Digital investing will bring big changes in 2018

Get ready for a price war, and asset managers targeting consumers directly

Dec 14, 2017 @ 3:29 pm

By William Capuzzi

If we learned nothing else about the financial advisory business in 2017, we know that the digital revolution is just getting started.

Brokers and advisers are facing increasing pressure to be more transparent and reduce fees. Complex regulations are intensifying manual workloads and further squeezing profits. Against this backdrop, a younger generation of consumers who conduct all aspects of their lives from the phone in their pocket are demanding a similar digital experience in investing.

(More: Survey: 41% of households mix digital, human financial advice.)

With technology now a fundamental part of financial services, savvy firms are rethinking the very foundation of how they do business. Across the industry, we are seeing huge leaps in efficiency, speed and transparency as a result of an influx of digital wealth solutions. With more investors choosing to focus their money in an ever-expanding ecosystem of digital wealth platforms, here are four predictions for the industry in 2018.
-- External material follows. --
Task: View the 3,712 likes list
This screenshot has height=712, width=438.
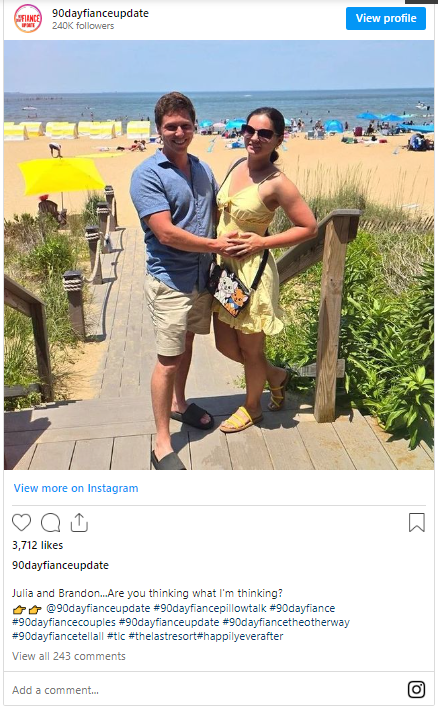Action: [x=38, y=545]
A wealth management price war will take hold.

The 40 basis-points-world for traditional advisers is coming our way. The rise of digital advice platforms continues to produce growing fee pressure for incumbents and create advantages for players with scale.

Following market share gains by Vanguard, Schwab, Betterment and other price leaders, the strongest RIAs and wealth managers will trigger a race to the bottom with new pricing paradigms. Many of these models will incorporate a base service that is free with the option to add on additional services for a fee.

We are already seeing that as the price war forces advisers to become more efficient, it is making the market accessible to new groups of people who previously couldn't afford the minimums to open an investment account or the fees that would follow. In other words, it is benefiting all consumers by democratizing investing.


Digital wealth will begin the evolution to a holistic financial experience. As digital wealth goes mainstream, incumbents need to differentiate their solutions with new features and standards of performance.

We can expect to see them connect the dots of digital wealth possibly by offering daily financial services like retail banking, credit and insurance. These services are likely to be tiered and upsold with hybrid models to give consumers a seamless way to manage digital wealth.


Several of the largest asset managers will start a direct-to-consumer channel. Many asset managers left the direct-to-consumer channel years ago, leaving a few firms like Vanguard and Fidelity to dominate the market.

(More: BlackRock, Vanguard on track to manage $20 trillion within a decade.)

But as the price war intensifies, many managers will increasingly look to cut out intermediaries like the traditional custodians and brokers who are squeezing their profits. Once again, direct-to-consumer channels will become the primary way for advisers to manage their margins and control their own destinies.


The titans of tech will forge blockbuster partnerships with digital wealth managers.

Google, Amazon and Apple are among the most revered companies in the world because of their track records in disrupting legacy industries through intuitive, personalized and responsive digital experiences. They can set a new bar for what digital advice can and should look like.

Should they choose to launch digital advice products themselves, they would immediately benefit from the brand equity they have built among consumers, even though they have no history in the industry. In fact, PayPal's new partnership with Acorns suggests this trend is already underway.

I anticipate others are close behind as they compete to win first-mover advantage. One can only imagine the pressure this will put on industry incumbents to speed up the pace of innovation and bring modern consumer user experience to wealth management.

William Capuzzi is CEO of Apex Clearing.